Wednesday, September 12, 2012

Buttons Tell a Lot About A Woman

I've been working on several small projects lately and one of them needs a few buttons.  It so happens that I have inherited the button collections of two great women:  my mother and my mother-in-law.  I also have a small button collection of my own.  I was looking through the collections for a compatible button and noticed that in a small way each collection tells a story and brings to mind a different set of memories.

For instance, this is my mother's button collection in the original container.  The collection has been around for my entire life.  I remember looking through it when I was growing up.  I remember that she kept it in the dining room hutch behind the bottom left side door.  Occasionally I would try to"organize" the buttons for her, but with this group the task was nearly impossible.
I remember a lot of these buttons, too.  Some of them were from clothing she wore, some just were always there.  And the collection speaks to my mothers practical nature.  She saved every button.  If a garment wore out and became a rag, she harvested the buttons first.
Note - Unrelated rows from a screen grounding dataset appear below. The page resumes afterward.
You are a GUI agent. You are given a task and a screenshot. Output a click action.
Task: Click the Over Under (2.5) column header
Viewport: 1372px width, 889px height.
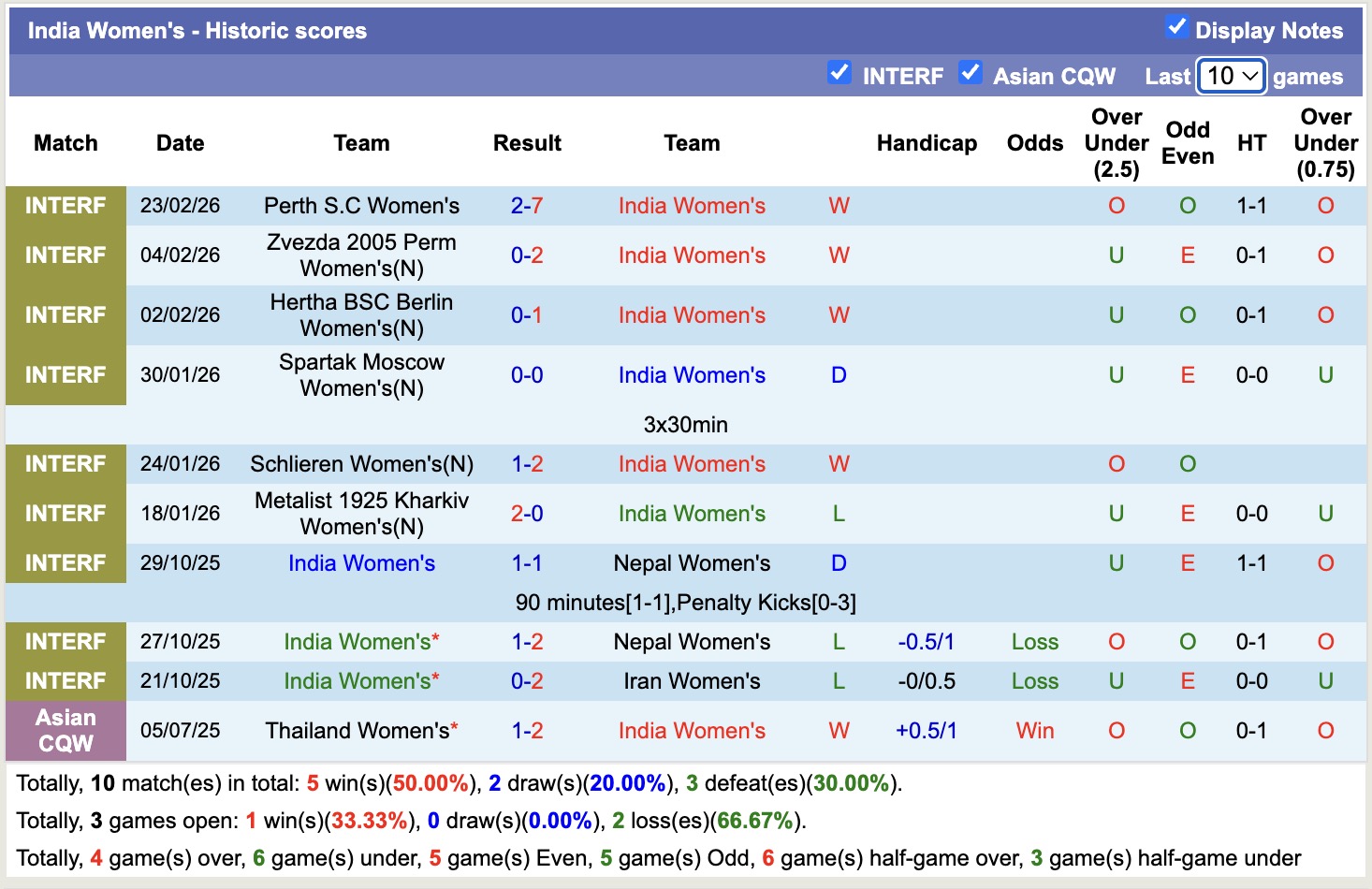click(1116, 143)
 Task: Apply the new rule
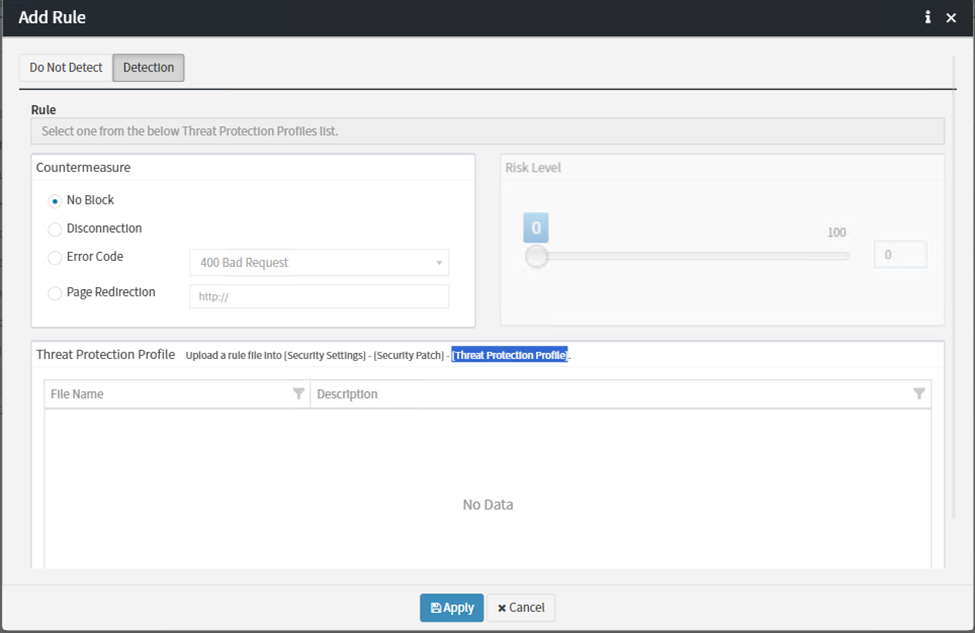coord(451,608)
There were a few fancy ones, but most of them were very practical buttons.  The drawers also contains some stray items - medals, coins, upholstery and hat pins.  I've kept them there just because it seems like that's where they should be.  About 8 years ago I made a set of tab valances for my kitchen and used these buttons as decoration at each tab - a practical use for the buttons of a practical sewer.
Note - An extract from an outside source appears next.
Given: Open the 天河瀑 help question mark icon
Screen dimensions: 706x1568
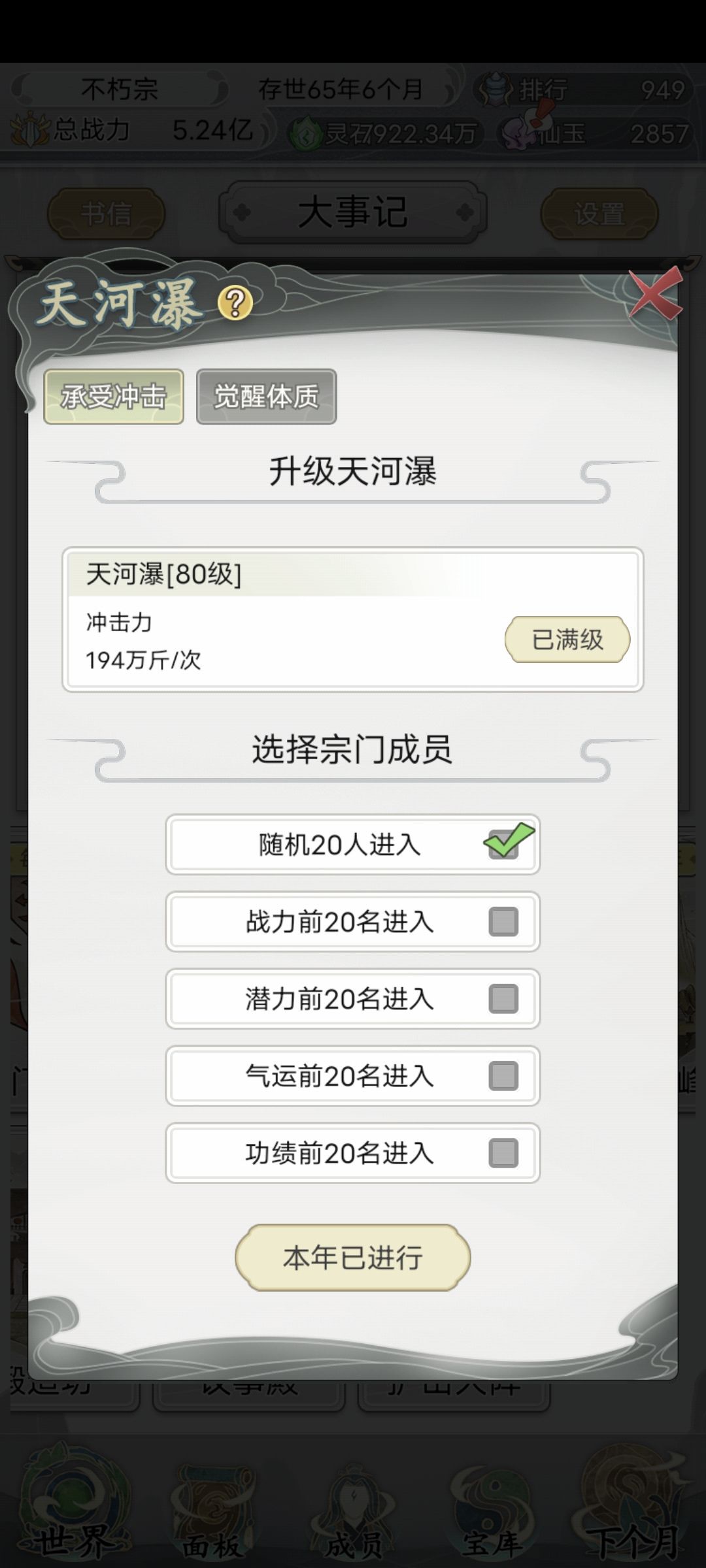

Next I have my mother-in-laws buttons.  These were stored in two plastic containers inside her sewing box.  I put them into this jar.  She did a lot of embroidery, but I don't believe she ever did garment sewing or quilting.  She was a very elegant woman whose dress was impecible.  She was tall and thin and looked good in most fashions.  She favored Pendelton, Neiman Marcus and Lord and Taylor for her clothing.  And most of these buttons came from the extras that are attached to each dress or suit.  What strikes me most about her collection is that when I open the jar, I smell her perfume!  And I'm immediately transported back to the little bit of time that I was privileged to spend with her before she died.
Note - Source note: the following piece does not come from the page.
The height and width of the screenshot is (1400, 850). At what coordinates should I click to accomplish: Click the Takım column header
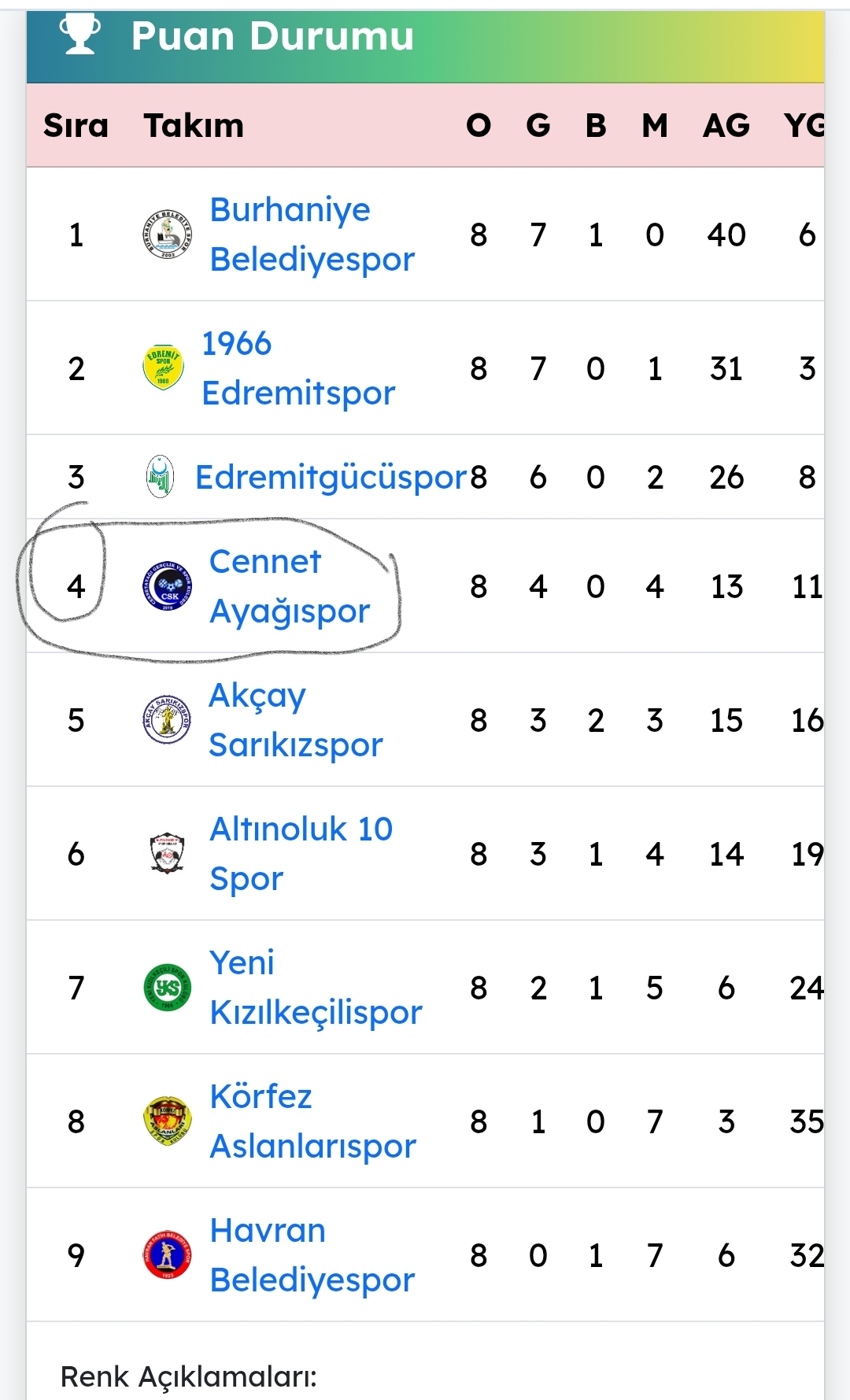[x=194, y=126]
And lastly there are my buttons.  My collection is a mixture of leftovers from projects, extras from clothing and those buttons that fall off but you never get to sew them on and then one day you realize that you no longer own the garment anyway.  They tend to be practical but not as plentiful as my mother's and there are very few "extras" mixed in with the buttons.  Some represent garments made for me in the past or favorite items and several are from the husbands shirts or coats.
On occasion the practical me thinks that I should just combine all the buttons in a more practical container, but then the sentimental me wins out and I decide to keep it all as is.  I like to open the squeeky draws of my mother's collection and think of her searching for the correct number of identical buttons to complete her project.  I like to open my mother-in-laws jar of buttons and smell the faint wiffs of her perfume and I like to see my button collection grow through the different seasons of my life adding to it now and again with different projects.

I think I may be the last "keeper of the buttons".  I have no daughters.  My sons would think the whole thing silly.  Perhaps a daughter-in-law will pick up the baton and carry on the button collection or perhaps I will be blessed with a grand daughter and live long enough to share the button stories with her.  But for now I will remain the "keeper of the buttons" using a few here and there as I need them.  It's not a collection for the sake of a collection.  It's a practical, working collection - because that's the way a button collection is most appreciated by all - when you find that one special button that gives just the right look for your project, or just the right closure for your pants!